> Work required:
Each entry below should be given again exactly; the pictures stay out.

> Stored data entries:
▬▬▬▬▬▬
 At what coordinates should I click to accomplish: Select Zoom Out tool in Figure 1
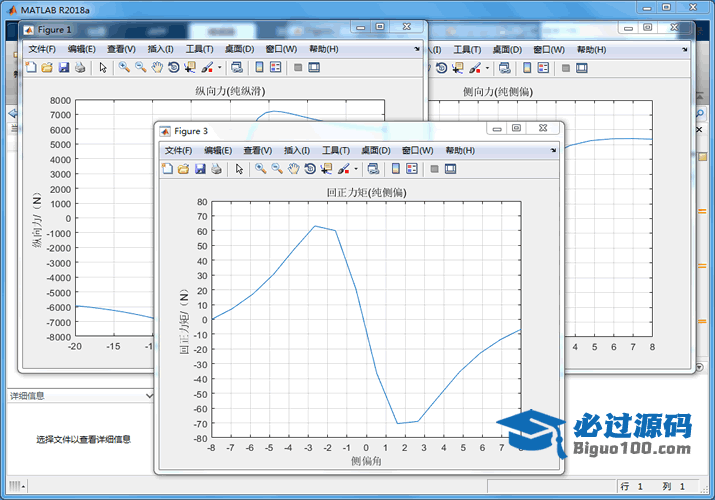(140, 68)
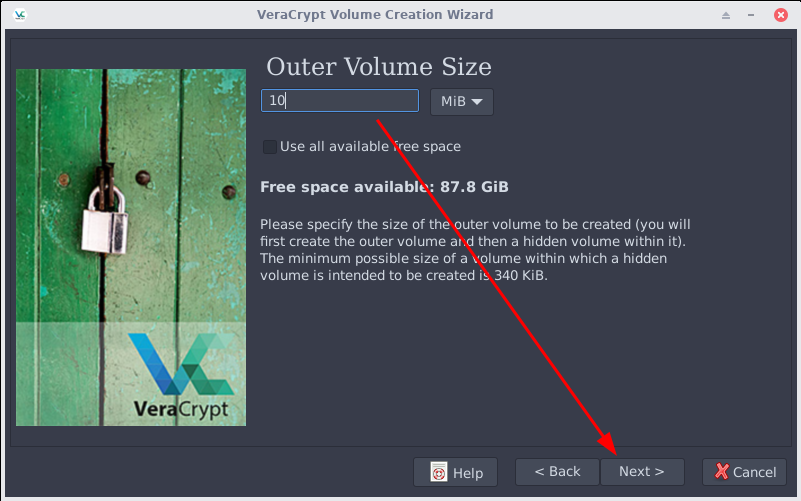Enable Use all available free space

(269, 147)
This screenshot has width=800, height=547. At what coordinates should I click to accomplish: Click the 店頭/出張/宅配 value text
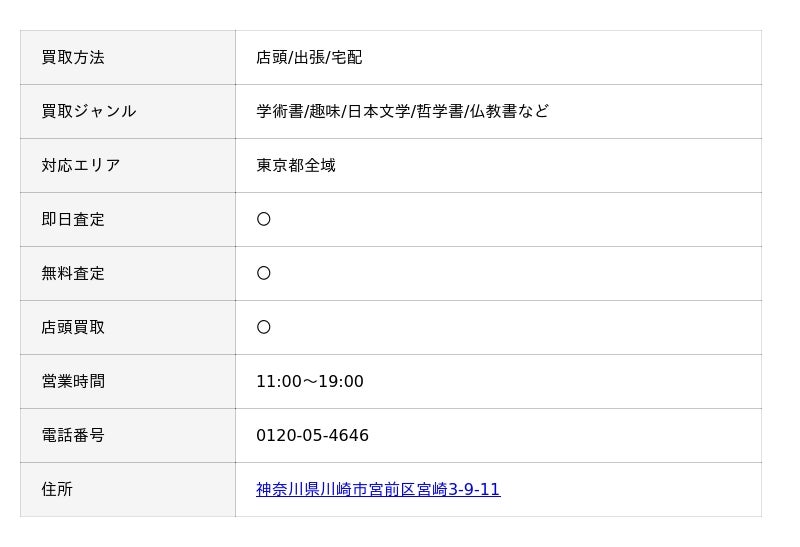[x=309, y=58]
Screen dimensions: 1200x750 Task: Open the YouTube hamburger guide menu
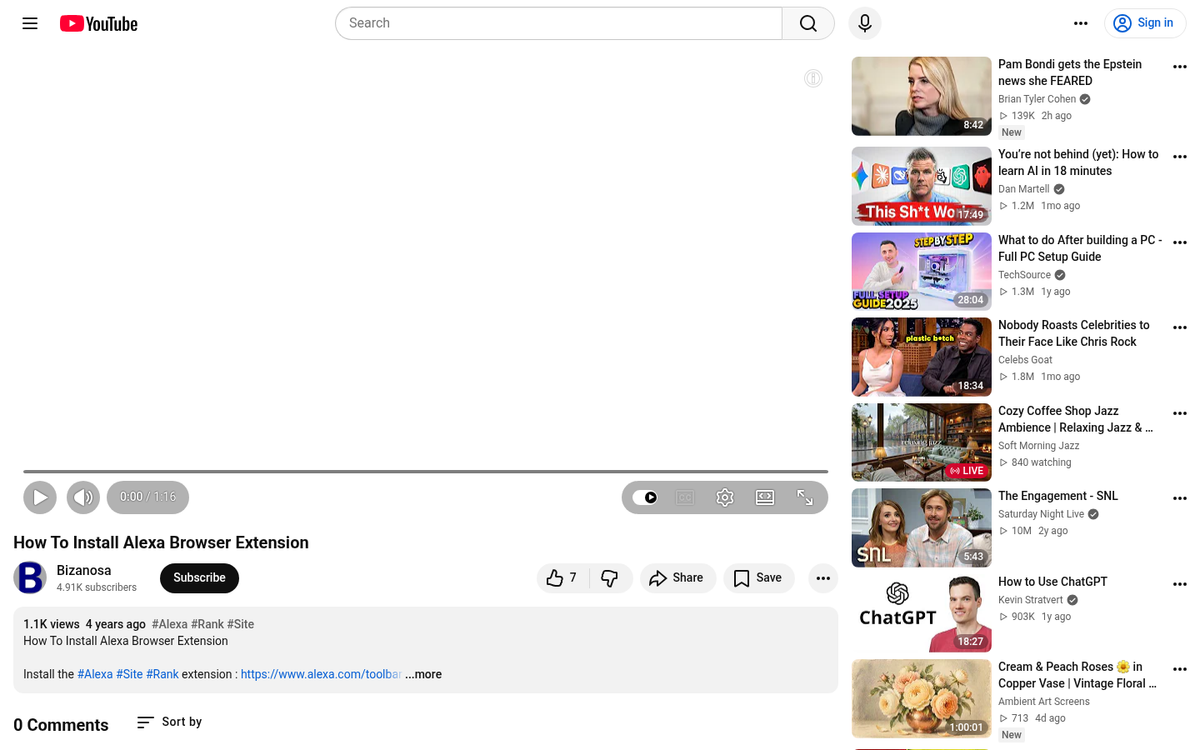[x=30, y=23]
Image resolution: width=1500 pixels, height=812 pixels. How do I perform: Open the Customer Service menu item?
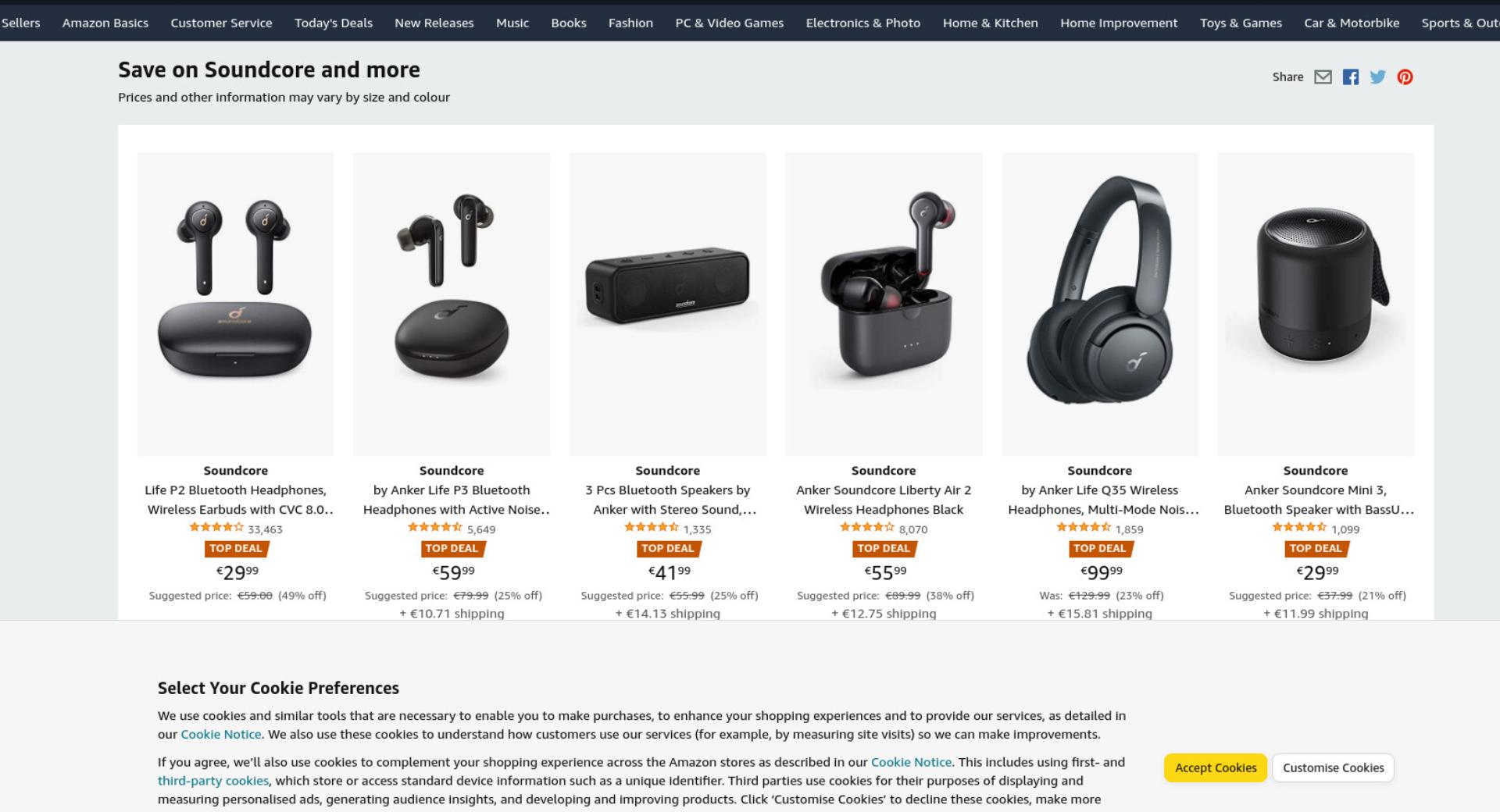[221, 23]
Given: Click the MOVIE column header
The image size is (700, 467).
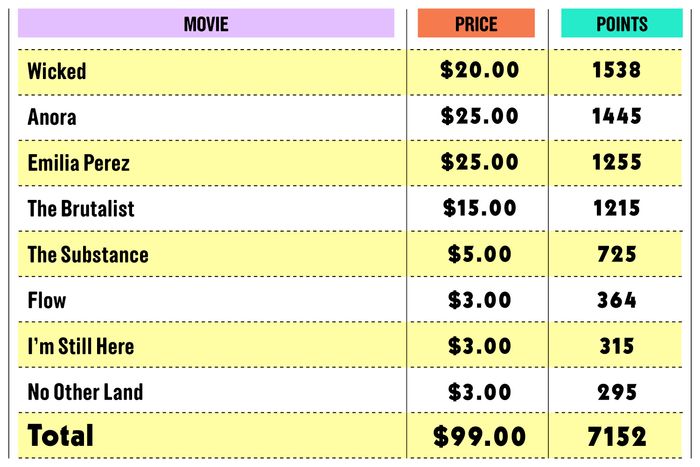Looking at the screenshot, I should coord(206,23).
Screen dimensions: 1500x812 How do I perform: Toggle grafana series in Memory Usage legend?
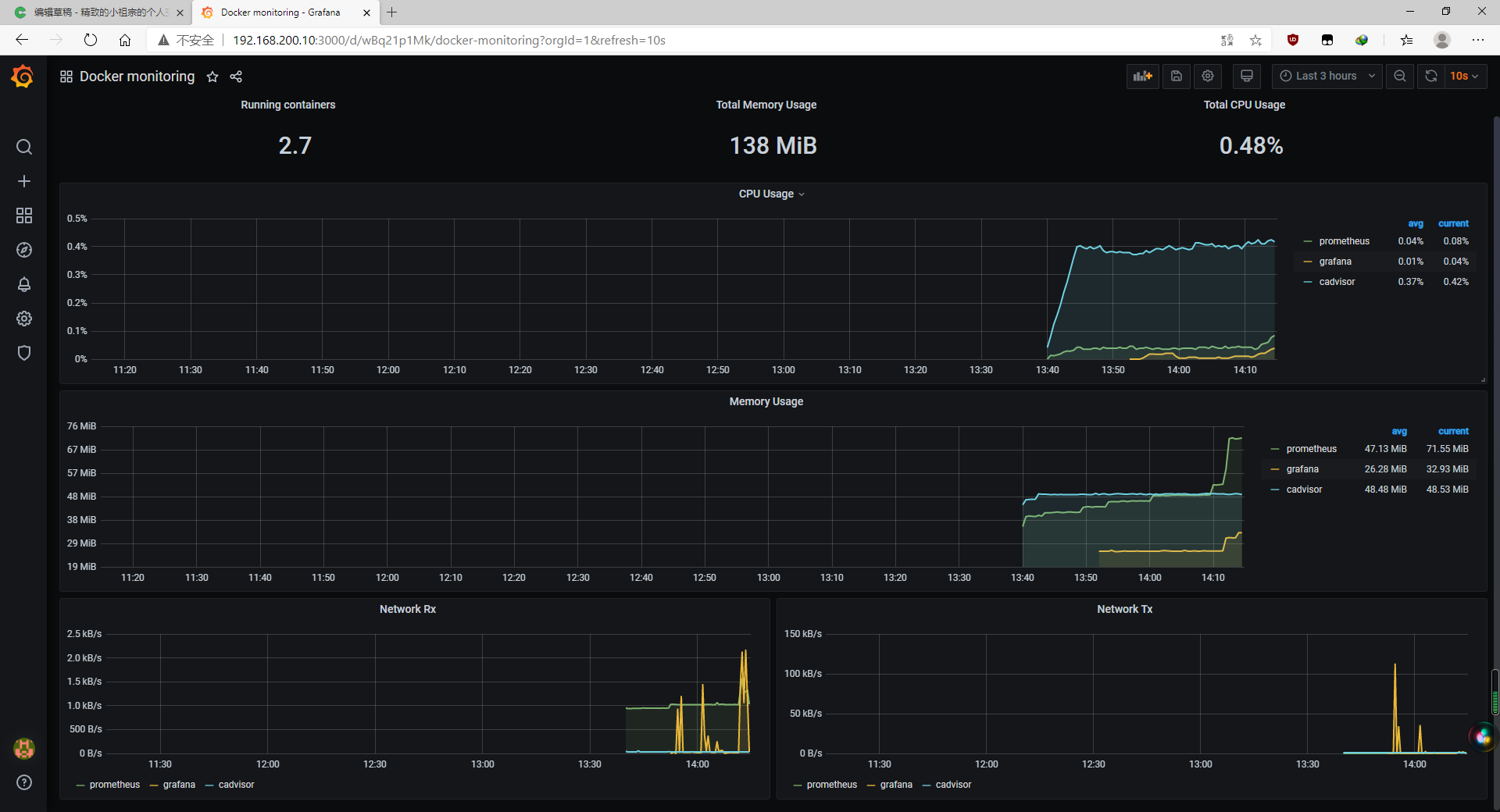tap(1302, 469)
▬▬▬▬▬▬
> Exercise solution:
 At what coordinates should I click to accomplish: Select Zoom Out tool in Figure 1
(140, 68)
Enable Use all available free space

(269, 147)
This screenshot has width=800, height=547. At what coordinates should I click to accomplish: Click the 店頭/出張/宅配 value text
[x=309, y=58]
Screen dimensions: 1200x750 Task: Open the YouTube hamburger guide menu
[x=30, y=23]
Image resolution: width=1500 pixels, height=812 pixels. How do I perform: Open the Customer Service menu item?
[221, 23]
Given: Click the MOVIE column header
The image size is (700, 467).
Looking at the screenshot, I should coord(206,23).
Screen dimensions: 1500x812 How do I perform: Toggle grafana series in Memory Usage legend?
tap(1302, 469)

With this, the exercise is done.